Does this address your question?
Classifier with multiple images as input and multiple labels as output.

I am trying to use multichannels as inputs to a pre-trained resnet model so I cam across your post and this other one above.

CC: @bfarzin

Thank you!

Hi guys,

I want to create my own data generator from a csv file for the segmentation task. The file contains two columns: 1st column contains the location of the image and the 2nd one contains the location of the mask. I have written the following code:

df = pd.read_csv('/path/to/csv/data.csv')

X = list(df['input_img'])
y = list(df['mask_img'])

X_train, X_valid, y_train, y_valid = train_test_split(
     X, y, test_size=0.33, random_state=42)

class ToTensor(object):
    """Convert ndarrays in sample to Tensors."""

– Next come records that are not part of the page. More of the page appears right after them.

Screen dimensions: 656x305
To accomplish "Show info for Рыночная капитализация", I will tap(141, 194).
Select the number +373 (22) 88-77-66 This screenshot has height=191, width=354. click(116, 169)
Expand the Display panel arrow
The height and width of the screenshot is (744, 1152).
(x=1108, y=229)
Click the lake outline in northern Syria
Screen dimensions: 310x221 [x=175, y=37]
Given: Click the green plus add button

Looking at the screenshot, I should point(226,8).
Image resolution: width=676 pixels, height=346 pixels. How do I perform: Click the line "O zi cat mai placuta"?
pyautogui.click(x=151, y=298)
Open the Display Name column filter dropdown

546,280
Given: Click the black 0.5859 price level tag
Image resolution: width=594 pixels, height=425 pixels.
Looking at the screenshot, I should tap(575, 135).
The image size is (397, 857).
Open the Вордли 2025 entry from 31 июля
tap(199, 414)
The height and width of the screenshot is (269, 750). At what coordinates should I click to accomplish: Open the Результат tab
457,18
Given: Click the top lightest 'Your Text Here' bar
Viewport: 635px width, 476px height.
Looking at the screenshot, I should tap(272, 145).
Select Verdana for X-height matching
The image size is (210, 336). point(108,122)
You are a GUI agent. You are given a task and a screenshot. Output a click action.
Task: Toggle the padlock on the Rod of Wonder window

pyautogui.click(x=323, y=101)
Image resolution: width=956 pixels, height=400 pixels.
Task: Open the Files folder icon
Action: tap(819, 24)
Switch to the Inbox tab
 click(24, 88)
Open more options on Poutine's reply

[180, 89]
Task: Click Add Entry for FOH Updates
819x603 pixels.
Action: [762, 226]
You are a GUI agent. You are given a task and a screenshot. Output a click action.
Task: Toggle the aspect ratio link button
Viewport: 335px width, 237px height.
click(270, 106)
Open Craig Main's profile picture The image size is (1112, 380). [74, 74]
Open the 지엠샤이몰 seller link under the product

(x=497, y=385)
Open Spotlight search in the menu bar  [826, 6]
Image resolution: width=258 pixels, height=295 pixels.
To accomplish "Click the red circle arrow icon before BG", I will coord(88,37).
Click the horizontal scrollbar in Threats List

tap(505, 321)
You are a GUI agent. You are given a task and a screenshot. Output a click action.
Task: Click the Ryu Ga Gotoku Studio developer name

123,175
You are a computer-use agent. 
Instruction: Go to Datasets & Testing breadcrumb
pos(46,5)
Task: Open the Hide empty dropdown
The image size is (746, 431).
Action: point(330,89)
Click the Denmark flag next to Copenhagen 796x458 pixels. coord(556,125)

    def __call__(self, img):
        img = img.transpose((2, 0, 1))
        # return {'image': torch.from_numpy(img),
                # }
        return torch.from_numpy(img)

class NumbersDataset(Dataset):
    def __init__(self, inputs, labels, transform=None):
        classes = [0,1]
        self.X = inputs
        self.y = labels
        self.transform = transform
        self.c = 2

    def __len__(self):
        return len(self.X)

    def __getitem__(self, idx):
        img_train = cv2.imread(self.X[idx])
        img_mask = cv2.imread(self.y[idx])
        img_train = cv2.resize(img_train, (427,240), interpolation = cv2.INTER_LANCZOS4)
        img_mask = cv2.resize(img_mask, (427,240), interpolation = cv2.INTER_LANCZOS4)
        img_mask = cv2.cvtColor(img_mask, cv2.COLOR_BGR2GRAY)
        bin_mask = np.zeros_like(img_mask)
        bin_mask[(img_mask)>0]=1
        bin_mask = bin_mask.reshape(240, 427, 1)
        if self.transform:
            img_train = self.transform(img_train)
            bin_mask = self.transform(bin_mask)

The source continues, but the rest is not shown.